#### Working data
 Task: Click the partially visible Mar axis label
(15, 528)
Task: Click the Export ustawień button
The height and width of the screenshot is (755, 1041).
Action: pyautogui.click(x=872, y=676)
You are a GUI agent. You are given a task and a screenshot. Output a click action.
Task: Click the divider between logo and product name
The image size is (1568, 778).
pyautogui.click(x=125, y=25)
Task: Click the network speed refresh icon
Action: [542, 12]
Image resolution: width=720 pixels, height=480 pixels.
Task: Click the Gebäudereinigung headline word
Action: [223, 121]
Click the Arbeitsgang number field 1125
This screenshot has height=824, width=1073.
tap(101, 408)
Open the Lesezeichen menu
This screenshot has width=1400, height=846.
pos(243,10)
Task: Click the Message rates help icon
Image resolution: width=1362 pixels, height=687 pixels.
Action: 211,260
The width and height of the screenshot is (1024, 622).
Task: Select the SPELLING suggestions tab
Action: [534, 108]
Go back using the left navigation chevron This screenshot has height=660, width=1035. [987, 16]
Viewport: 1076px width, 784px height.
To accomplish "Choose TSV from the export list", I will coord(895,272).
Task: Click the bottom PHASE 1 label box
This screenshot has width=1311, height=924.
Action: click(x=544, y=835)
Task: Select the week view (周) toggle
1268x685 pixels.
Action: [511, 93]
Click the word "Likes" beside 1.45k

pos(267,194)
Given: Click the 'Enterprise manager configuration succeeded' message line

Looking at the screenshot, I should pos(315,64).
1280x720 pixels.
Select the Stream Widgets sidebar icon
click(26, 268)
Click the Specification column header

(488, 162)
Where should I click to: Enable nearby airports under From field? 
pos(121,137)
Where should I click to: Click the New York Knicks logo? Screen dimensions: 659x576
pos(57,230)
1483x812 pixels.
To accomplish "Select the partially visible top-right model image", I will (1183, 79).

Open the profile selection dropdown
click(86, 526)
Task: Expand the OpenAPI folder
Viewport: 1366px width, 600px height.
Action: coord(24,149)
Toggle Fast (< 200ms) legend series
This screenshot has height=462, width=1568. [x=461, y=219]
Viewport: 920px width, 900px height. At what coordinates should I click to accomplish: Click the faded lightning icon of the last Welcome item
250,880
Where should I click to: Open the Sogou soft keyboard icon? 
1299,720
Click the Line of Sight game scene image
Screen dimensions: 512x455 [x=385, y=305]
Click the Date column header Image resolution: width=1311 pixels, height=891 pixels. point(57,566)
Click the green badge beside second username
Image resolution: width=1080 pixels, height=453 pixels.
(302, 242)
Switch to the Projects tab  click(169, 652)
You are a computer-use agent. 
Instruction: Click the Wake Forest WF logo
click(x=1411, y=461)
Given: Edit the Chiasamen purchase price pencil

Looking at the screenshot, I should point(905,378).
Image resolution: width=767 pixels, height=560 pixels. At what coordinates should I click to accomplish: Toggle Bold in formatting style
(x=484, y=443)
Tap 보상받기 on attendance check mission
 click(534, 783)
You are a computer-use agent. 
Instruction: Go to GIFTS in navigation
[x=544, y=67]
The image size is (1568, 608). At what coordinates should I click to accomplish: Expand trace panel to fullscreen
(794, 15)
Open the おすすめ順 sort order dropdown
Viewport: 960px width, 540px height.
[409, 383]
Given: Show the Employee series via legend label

#### What is being asked
Every line of the data above should be output exactly as written.

#### Your response
 Task: Click the partially visible Mar axis label
(15, 528)
Task: Click the Export ustawień button
The height and width of the screenshot is (755, 1041).
Action: pyautogui.click(x=872, y=676)
You are a GUI agent. You are given a task and a screenshot. Output a click action.
Task: Click the divider between logo and product name
The image size is (1568, 778).
pyautogui.click(x=125, y=25)
Task: Click the network speed refresh icon
Action: [542, 12]
Image resolution: width=720 pixels, height=480 pixels.
Task: Click the Gebäudereinigung headline word
Action: [223, 121]
Click the Arbeitsgang number field 1125
This screenshot has height=824, width=1073.
tap(101, 408)
Open the Lesezeichen menu
This screenshot has width=1400, height=846.
pos(243,10)
Task: Click the Message rates help icon
Image resolution: width=1362 pixels, height=687 pixels.
Action: 211,260
The width and height of the screenshot is (1024, 622).
Task: Select the SPELLING suggestions tab
Action: [534, 108]
Go back using the left navigation chevron This screenshot has height=660, width=1035. [987, 16]
Viewport: 1076px width, 784px height.
To accomplish "Choose TSV from the export list", I will coord(895,272).
Task: Click the bottom PHASE 1 label box
This screenshot has width=1311, height=924.
Action: click(x=544, y=835)
Task: Select the week view (周) toggle
1268x685 pixels.
Action: [511, 93]
Click the word "Likes" beside 1.45k

pos(267,194)
Given: Click the 'Enterprise manager configuration succeeded' message line

Looking at the screenshot, I should pos(315,64).
1280x720 pixels.
Select the Stream Widgets sidebar icon
click(26, 268)
Click the Specification column header

(488, 162)
Where should I click to: Enable nearby airports under From field? 
pos(121,137)
Where should I click to: Click the New York Knicks logo? Screen dimensions: 659x576
pos(57,230)
1483x812 pixels.
To accomplish "Select the partially visible top-right model image", I will (1183, 79).

Open the profile selection dropdown
click(86, 526)
Task: Expand the OpenAPI folder
Viewport: 1366px width, 600px height.
Action: coord(24,149)
Toggle Fast (< 200ms) legend series
This screenshot has height=462, width=1568. [x=461, y=219]
Viewport: 920px width, 900px height. At what coordinates should I click to accomplish: Click the faded lightning icon of the last Welcome item
250,880
Where should I click to: Open the Sogou soft keyboard icon? 
1299,720
Click the Line of Sight game scene image
Screen dimensions: 512x455 [x=385, y=305]
Click the Date column header Image resolution: width=1311 pixels, height=891 pixels. point(57,566)
Click the green badge beside second username
Image resolution: width=1080 pixels, height=453 pixels.
(302, 242)
Switch to the Projects tab  click(169, 652)
You are a computer-use agent. 
Instruction: Click the Wake Forest WF logo
click(x=1411, y=461)
Given: Edit the Chiasamen purchase price pencil

Looking at the screenshot, I should point(905,378).
Image resolution: width=767 pixels, height=560 pixels. At what coordinates should I click to accomplish: Toggle Bold in formatting style
(x=484, y=443)
Tap 보상받기 on attendance check mission
 click(534, 783)
You are a computer-use agent. 
Instruction: Go to GIFTS in navigation
[x=544, y=67]
The image size is (1568, 608). At what coordinates should I click to accomplish: Expand trace panel to fullscreen
(794, 15)
Open the おすすめ順 sort order dropdown
Viewport: 960px width, 540px height.
[409, 383]
Given: Show the Employee series via legend label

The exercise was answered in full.